Indocyanine green videoangiography (ICG-VA) is a renowned tool for providing relevant information on vascular blood flow of patients during cerebrovascular surgery [5,10,13,18,29,31]. Several medical research groups have employed ICG-VA in neurosurgery studies. Most of them have used ICG-VA to assess vascular blood flow with qualitative analysis based on angiography findings. Only a few quantitative analyses on ICG-VA involved measurement of the fluorescence intensity in the process of time [1,4,19,27]. Tempolabile quantitative analysis enables more accurate assessments of hemodynamics and can lead to a model for blood flow in body [17,34]. Some studies have strived to provide several model functions for blood flow in the brain [3,9,22,24,35]. However, determining blood flow in a clinical setting is difficult because the signal for the vascular blood flow time profile is highly variable depending on the conditions of patients, as described in other imaging modalities [36]. Thus, it is important to establish a vascular blood flow model that can be applied to various time profile signals for data to elucidate the kinetics of blood circulation in the brain and obtain principle parameters that enable evaluation of biological phenomena. These parameters include the number, time (or location of the center), height, and growth and decay rates of the peaks [17]. These parameters provide objective information to diagnose the vascular blood flow of patients and identify the distinctions among the hemodynamic mechanisms [15,20,21,28].

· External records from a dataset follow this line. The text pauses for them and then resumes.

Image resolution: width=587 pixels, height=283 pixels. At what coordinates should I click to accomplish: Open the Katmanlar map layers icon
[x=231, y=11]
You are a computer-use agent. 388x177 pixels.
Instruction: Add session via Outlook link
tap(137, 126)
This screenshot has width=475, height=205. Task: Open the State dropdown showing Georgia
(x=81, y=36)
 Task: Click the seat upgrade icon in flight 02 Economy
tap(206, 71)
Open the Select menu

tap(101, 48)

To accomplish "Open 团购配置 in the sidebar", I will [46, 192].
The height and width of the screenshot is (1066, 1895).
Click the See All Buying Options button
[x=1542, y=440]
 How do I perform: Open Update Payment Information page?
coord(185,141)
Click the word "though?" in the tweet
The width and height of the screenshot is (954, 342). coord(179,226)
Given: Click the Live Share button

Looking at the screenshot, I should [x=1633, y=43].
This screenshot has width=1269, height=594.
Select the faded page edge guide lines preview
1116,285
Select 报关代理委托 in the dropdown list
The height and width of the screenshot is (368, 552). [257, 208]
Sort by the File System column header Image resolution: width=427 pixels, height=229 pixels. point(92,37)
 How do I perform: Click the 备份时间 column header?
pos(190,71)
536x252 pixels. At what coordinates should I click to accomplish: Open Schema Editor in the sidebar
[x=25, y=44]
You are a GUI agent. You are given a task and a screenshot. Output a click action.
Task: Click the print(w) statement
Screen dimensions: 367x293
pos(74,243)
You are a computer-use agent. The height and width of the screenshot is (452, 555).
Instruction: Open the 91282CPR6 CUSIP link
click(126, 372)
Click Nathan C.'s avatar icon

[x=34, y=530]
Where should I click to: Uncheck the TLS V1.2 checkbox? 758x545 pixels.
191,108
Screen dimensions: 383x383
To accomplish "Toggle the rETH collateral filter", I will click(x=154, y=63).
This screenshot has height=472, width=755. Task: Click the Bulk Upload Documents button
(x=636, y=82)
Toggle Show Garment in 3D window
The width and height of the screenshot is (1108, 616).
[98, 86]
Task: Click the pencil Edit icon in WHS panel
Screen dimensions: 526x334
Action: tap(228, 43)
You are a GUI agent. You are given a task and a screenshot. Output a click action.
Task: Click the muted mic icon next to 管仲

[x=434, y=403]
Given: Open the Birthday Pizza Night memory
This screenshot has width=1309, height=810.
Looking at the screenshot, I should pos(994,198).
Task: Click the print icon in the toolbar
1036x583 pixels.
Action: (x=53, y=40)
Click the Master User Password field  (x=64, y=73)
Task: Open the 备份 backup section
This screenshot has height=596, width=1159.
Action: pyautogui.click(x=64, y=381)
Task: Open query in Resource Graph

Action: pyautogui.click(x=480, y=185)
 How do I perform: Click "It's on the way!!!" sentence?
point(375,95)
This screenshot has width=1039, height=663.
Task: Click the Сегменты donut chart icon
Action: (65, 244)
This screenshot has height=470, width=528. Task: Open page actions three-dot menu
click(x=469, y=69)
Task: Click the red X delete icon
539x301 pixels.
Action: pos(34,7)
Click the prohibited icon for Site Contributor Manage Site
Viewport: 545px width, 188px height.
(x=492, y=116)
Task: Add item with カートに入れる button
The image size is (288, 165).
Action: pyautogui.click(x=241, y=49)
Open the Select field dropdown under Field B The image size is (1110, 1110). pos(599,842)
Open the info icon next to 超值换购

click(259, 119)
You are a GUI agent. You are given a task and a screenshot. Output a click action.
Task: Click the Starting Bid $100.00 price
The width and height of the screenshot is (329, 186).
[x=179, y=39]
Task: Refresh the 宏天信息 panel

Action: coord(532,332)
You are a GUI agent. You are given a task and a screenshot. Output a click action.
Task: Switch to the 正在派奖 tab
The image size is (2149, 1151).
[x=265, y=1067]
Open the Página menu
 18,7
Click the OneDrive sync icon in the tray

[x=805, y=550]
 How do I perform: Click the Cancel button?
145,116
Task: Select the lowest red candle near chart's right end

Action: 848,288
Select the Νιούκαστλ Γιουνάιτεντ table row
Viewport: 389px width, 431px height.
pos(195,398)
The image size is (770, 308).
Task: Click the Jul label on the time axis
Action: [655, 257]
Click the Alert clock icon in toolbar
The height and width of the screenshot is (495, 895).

In this study, we demonstrated that cerebrovascular hemodynamics can be presented as a mathematical model that is an exponential modified Gaussian (EMG) function. The numerical model was shown to be well fitted to ICG-VA tempolabile quantitative data. The model was constructed using a fitting algorithm with nonlinear regression. We predicted the primary parameters of curves (center of peaks, height of peaks, growth rate, and decay rate from the data set) of data comprised of points missed partly by the measurement limitation.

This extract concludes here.